Although neurological conditions should not be completely ruled out, people who in-toe are commonly identified to have one of the three following conditions;
Internal Femoral Torsion: is where the thigh bone rotates inwards which then continued throughout the rest of the lower leg. The condition is common among young children and in most cases will correct itself however, exercises, much of which are designed to be a part of play can be used in an attempt to speed up the recovery from the pathology. Additionally, specialized shoes or orthotics can be used in an attempt to alter gait.
Internal Tibial Torsion: is where the “shin bone” rotates between the knee and ankle joint leading to inward turning of the foot. The condition commonly corrects itself without treatment by ten years of age.
Metatarsus Adductus: is the curving of the foot inwards as opposed to the naturally straight position. It is believed that this in-ward curving of the foot occurs as a result of the position of the child in the uterus. The condition is commonly treated with gentle massage but does sometimes require the use of casting to straighten the foot.
Pelvic Control: with an increased sedentary lifestyle becoming the norm, pelvic control and stability are quickly becoming a common cause of in-toeing in adults. From the day we begin kindergarten we are taught to be in a seated position (legs crossed) which can increase laxity within the ligaments of the hips. Additionally, as we move through school and then enter the work force, remaining seated becomes a significant part of life, reducing activation ability of the gluteal muscles.
Specific rehabilitation exercises can be used to develop activation, control and motor patterns of the gluteal muscles responsible for extension and external rotation of the hip.
Molloy, et al (2015) found that during unsuspected movement tasks a greater hip external-rotator strength lead to reduced frontal plane hip excursion and transverse plane knee excursion in female soccer players. The article gives moderate support to the theory that external-rotator strength contributes to the dynamic control of the lower limb.

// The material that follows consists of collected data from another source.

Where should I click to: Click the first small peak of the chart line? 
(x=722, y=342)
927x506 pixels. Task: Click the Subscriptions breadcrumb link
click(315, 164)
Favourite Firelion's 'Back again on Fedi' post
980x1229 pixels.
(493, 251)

However, to date very little evidence has fully supported the theory and therefore it remains just that, a theory.
Dependent on the reason for the in-toed gait a number of interventions can be put in place to address the issue. The use of in-shoe devices such as functional orthotics to address biomechanical contributors to the presenting gait complaint. Additionally, exercises or games which aim to increase activation, control and strength of external rotators of the hips can be beneficial if the complaint is believed to be of proximal origin. In many cases it is not enough to address the issue from one place and a multidisciplinary approach is recommended.
Until Next Time,
Director/ Chief Editor
Malloy, P., Morgan, A., Meinerz, C., Geiser, C., & Kipp, K. (2015). Hip External Rotator Strength Is Associated With Better Dynamic Control Of The Lower Extremity During Landing Tasks. Journal Of Strength And Conditioning Research, 282 – 291.
Wegener, C., Hunt, A., Vanwanseele, B., Burns, J., & Rm, S. (2011). Effect Of Children’s Shoes On Gait: A Systematic Review And Meta-Analysis. Journal Of Foot And Ankle Research, 1 – 11.